### [TASK STATEMENT]
Copy, in full, each line of the material that holds the word "computer".

### [SUPPLIED ENTRIES]
——

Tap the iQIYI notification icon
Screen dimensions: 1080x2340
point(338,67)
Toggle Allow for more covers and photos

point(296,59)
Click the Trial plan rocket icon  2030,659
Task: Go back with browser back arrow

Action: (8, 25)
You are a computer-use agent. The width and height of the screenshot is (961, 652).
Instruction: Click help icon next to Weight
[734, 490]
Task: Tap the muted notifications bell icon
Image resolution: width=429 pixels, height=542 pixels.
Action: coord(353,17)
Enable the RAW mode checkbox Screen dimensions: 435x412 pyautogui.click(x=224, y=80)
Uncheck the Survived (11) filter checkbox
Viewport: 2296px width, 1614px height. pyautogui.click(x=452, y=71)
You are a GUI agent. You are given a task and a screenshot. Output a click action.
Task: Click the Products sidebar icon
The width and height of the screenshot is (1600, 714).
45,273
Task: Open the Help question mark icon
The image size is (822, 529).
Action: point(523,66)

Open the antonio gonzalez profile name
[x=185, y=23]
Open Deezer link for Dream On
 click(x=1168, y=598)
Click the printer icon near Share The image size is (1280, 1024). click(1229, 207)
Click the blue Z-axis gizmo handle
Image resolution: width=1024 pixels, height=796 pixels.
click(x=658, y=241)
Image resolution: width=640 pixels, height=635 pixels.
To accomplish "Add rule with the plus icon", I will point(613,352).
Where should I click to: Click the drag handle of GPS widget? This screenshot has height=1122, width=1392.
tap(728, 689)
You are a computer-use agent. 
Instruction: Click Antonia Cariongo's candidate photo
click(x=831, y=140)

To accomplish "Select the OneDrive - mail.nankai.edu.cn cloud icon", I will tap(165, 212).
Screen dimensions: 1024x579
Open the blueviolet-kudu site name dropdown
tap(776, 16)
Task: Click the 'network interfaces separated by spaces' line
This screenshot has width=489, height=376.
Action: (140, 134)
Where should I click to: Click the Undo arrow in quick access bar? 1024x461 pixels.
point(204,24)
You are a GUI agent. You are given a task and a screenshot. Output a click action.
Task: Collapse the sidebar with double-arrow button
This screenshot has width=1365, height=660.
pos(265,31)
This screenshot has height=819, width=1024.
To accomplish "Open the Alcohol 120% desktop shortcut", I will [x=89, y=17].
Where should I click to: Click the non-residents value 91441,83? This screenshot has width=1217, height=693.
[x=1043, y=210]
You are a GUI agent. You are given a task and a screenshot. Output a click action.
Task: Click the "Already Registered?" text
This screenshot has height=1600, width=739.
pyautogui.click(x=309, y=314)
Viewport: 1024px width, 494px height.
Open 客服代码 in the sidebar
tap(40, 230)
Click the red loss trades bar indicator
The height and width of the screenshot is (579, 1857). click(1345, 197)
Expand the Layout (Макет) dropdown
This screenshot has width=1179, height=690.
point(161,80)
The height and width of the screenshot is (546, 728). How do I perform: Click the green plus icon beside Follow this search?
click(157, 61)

——

### [RESULT FOR THIS TASK]
You are a computer-use agent. The width and height of the screenshot is (961, 652).
You are a computer-use agent. 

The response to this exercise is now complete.